Oddly while connected to a hub port, between the Maxcess units and the managed switch, with them and the managed switch port both connected to the hub, I cannot trap any TCP 502 packets on the wire with wireshark despite seeing the connections appear on the units, in their netstats using Putty. I expected I should be able to see those packets? Using "tcp.port == 502" there is nothing found. Even in 3 million packets.
 
Good observations. So it seems that the Prosoft may be creating new TCP connections for writes. Have you asked Prosoft about this behavior? Is this expected?

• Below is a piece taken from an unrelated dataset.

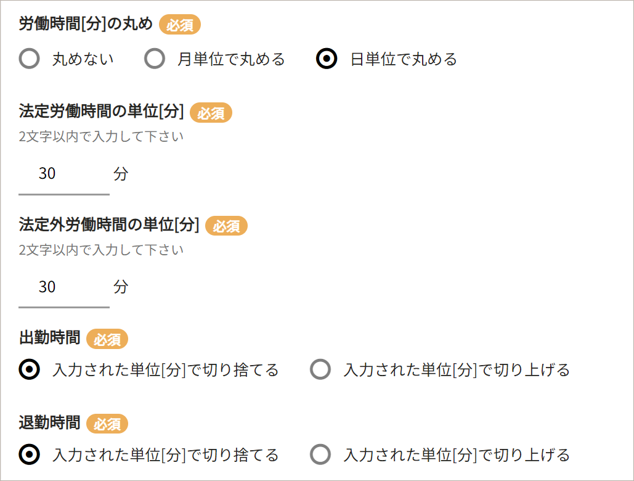Click 必須 badge beside 法定労働時間の単位

(211, 113)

Unless your "hub" is 20 years old or is a very specialized modern device, it is more than likely a standard switch and will not send all packets to all ports. That's probably why you're not seeing anything in Wireshark for TCP port 502. If your hub device has a port mirroring function, you will need to enable that. Otherwise you will need to use another switch that does support port mirroring or use a dedicated Ethernet tap device.
 
It's a new TPLink desktop switch but unmanaged, I assumed like an old hub they would send all packets to all ports, is that not the case? Does it build an arp table and manage the ports that way, and if so how does that arp table ever get cleared - with no management interface nor dedicated IPs to the switch.

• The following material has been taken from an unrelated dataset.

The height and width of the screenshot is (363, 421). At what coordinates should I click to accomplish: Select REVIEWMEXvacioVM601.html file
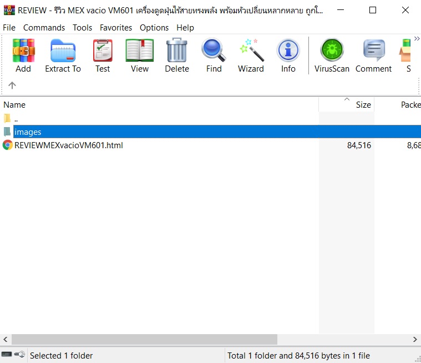(68, 145)
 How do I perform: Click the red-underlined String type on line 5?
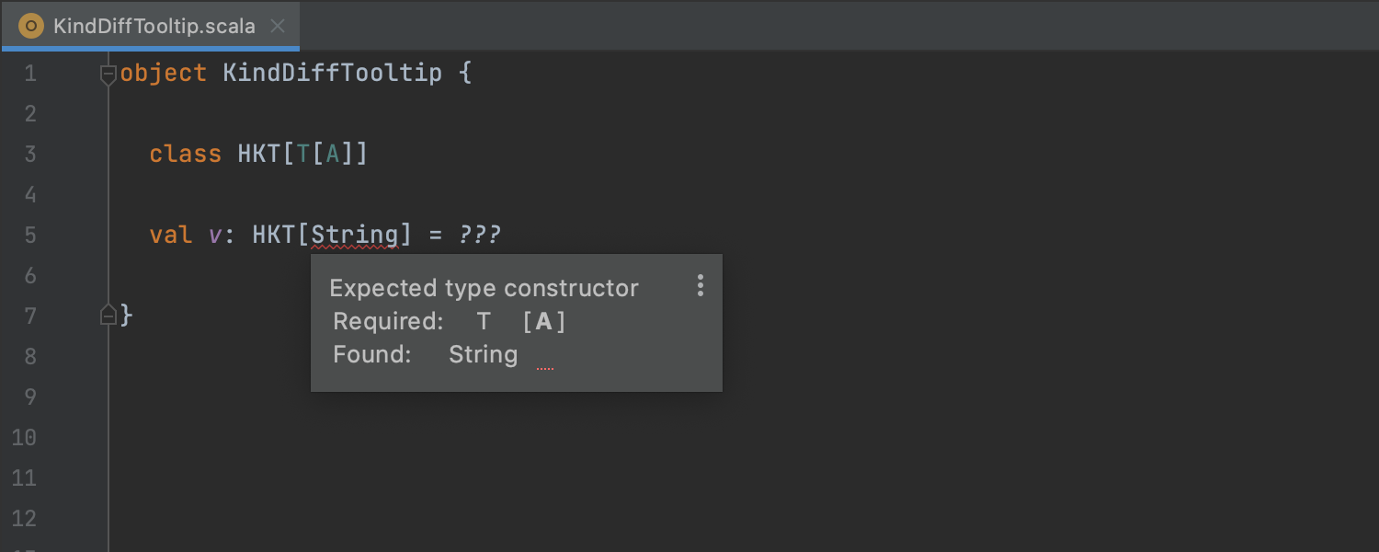[355, 235]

Have raised a ticket with ProSoft and am waiting on escalated tech support.
 
A new, unmanaged switch will not function like an old hub. It will only send packets to the specific port(s) necessary. You cannot perform capturing using Wireshark with an unmanaged switch, since you cannot enable port mirroring. You need to use a managed switch that supports port mirroring or use a dedicated Ethernet tap device (such as one of these https://www.midbittech.com/index.html).
 
Ok so the issue appears to be solved. After spending some time in a video call with a senior engineer from ProSoft, we finally got to the bottom of the issue. It's a bit of interesting info for anyone using a ProSoft MVI56E-MNETC card to write to a slave. If you have the write function turned on, say FC 16 (writing a float or real value) then options are for the "enable" section of the command: "No" (disabled), "Yes" (enabled - what I was using) and "Conditional"

This surprised me, I thought it would send a value only when I did, from the PLC. Nope, in "Yes" mode it fires a write connection to the slave every cycle, with a "null" value unless I send a specific value, so in the little Maxcess slave unit it was causing multiple TCP connections to be created..crashing the slave when it hit the max number it can cope with.

What we think, is the slave should probably have gracefully ACKd the "null" transmission and closed the connection, but it seems not to understand the "null" write, and held the connection open waiting on a value or something to arrive, which it won't. The mnetc then tried repeatedly which creates another, and another etc.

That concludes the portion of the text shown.